その大きな理由としては、ナターシャ自身、ジョンに「勝てない理由」に「気付いていない」ことが挙げられるだろう。
――気付いて、いなくとも。
――己の直感が、負けることを強いているのだ。
ジョンは笑う。
ナターシャを過度に刺激しないことを意識しつつも、表面的にはナターシャを挑発していく。

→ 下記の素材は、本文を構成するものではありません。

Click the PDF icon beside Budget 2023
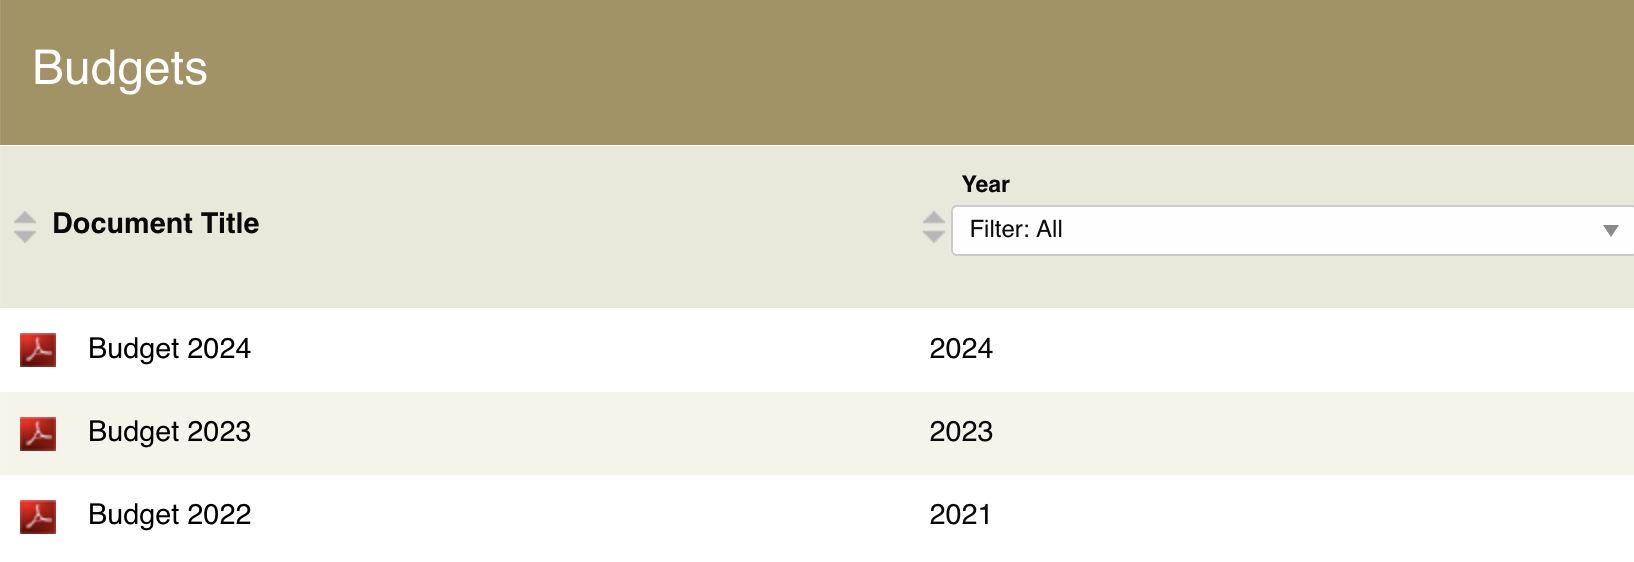[38, 433]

いわばこれが、ジョンの勝負、彼の得意とする権謀術数であった。
「……いやぁ、面白いんだよ」
「面白い?」ジョンを責めるような口調でナターシャは言う。「もう今にも負けそうなのに? 自分の同好会が解散させられそうなのに?」
「ああ、そうさ」ジョンは決して退かない。「お前と戦うのが、めちゃくちゃ楽しいんだよ」
「……」
――ナターシャの表情が、僅かに揺らぐ。
ジョンとナターシャとの距離は、およそ8メートルほど。走れば一瞬で詰められる距離だ。

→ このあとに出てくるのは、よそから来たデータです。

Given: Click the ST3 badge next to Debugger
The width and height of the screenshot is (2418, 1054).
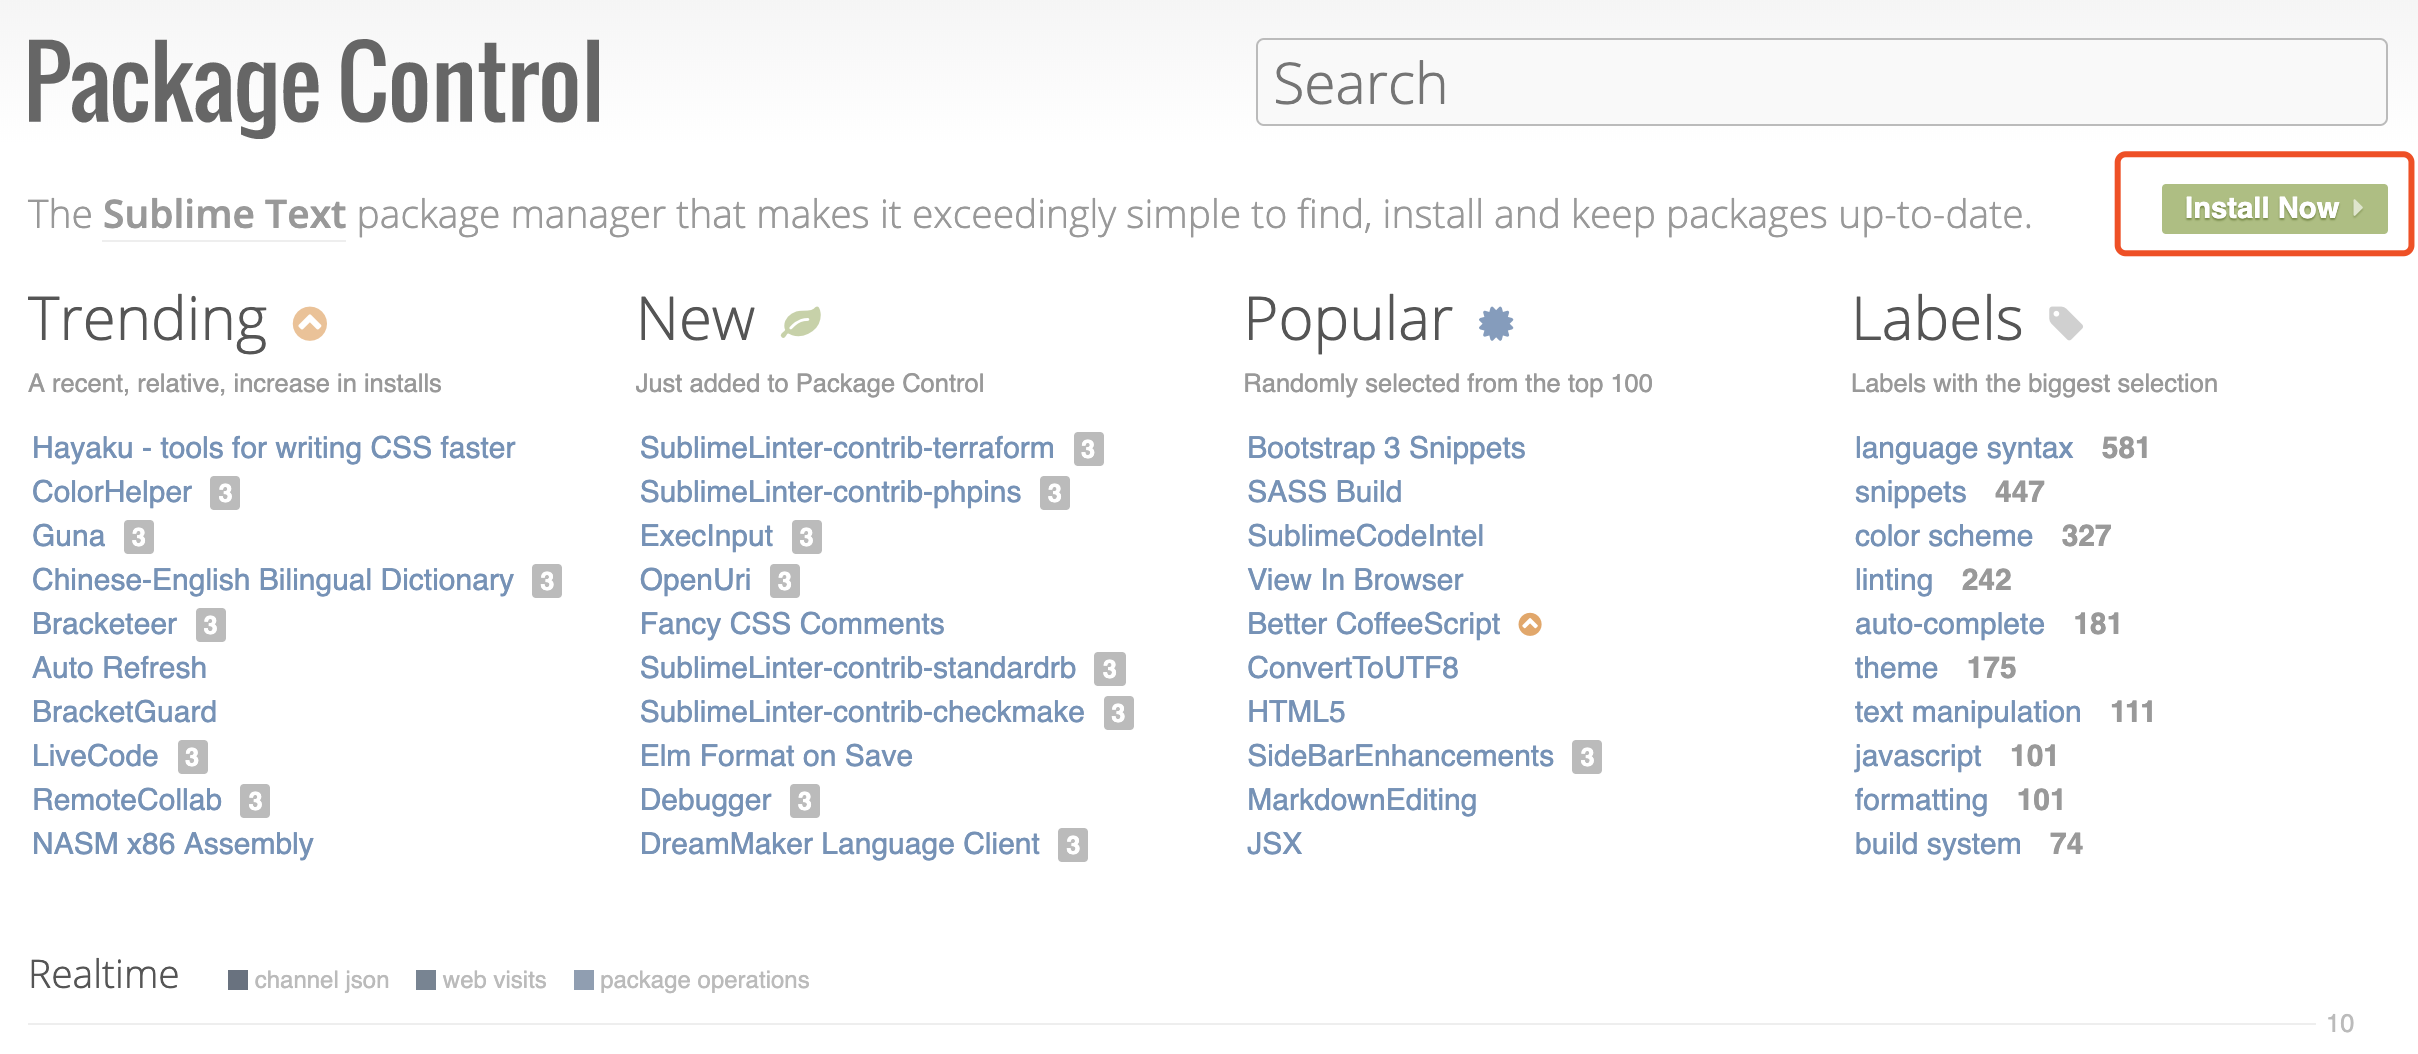Looking at the screenshot, I should click(x=805, y=801).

観客も、いつナターシャがジョンに刃を振り下ろすのかと、瞬きを忘れて見守っている。
ナターシャは武器を持つ手を震わせながらも、問うた。
「なにが……楽しいの?」
ナターシャの声は、震えていた。それが果たして、怒りなのか、それとも悲しみなのか。
ジョンはハッキリとは判別できなかったが、少なくともこの時点で、相手が不意打ちを狙ってくる可能性は無いと言えた。
(さーて……)
ジョンは深く息を吸う。
ここからは小細工抜きだ。
俺も感情的になってやる。
――心と心の、ぶつかり合いだ。
「ナターシャ、俺はテメエに訊きたいことがある」
「聞きたい……こと?」
ナターシャの鋭い目は、いつしか戸惑いの色を浮かべていた。
ジョンの攻撃に対する迎撃態勢は整っていたが、それはあくまで物理の刃だけで、心の刃への耐性は持っていなかったようだ。
ジョンは、ナターシャを指さし、ハッキリと告げる。
「俺さ、お前とデートしてるときからずっと思ってたんだけどさ……。
――本当は、無限の同好会を潰したくないんだろ?」
「!……」
その、言葉を口にしたとき。
――ナターシャの両目が、ハッキリと揺れた。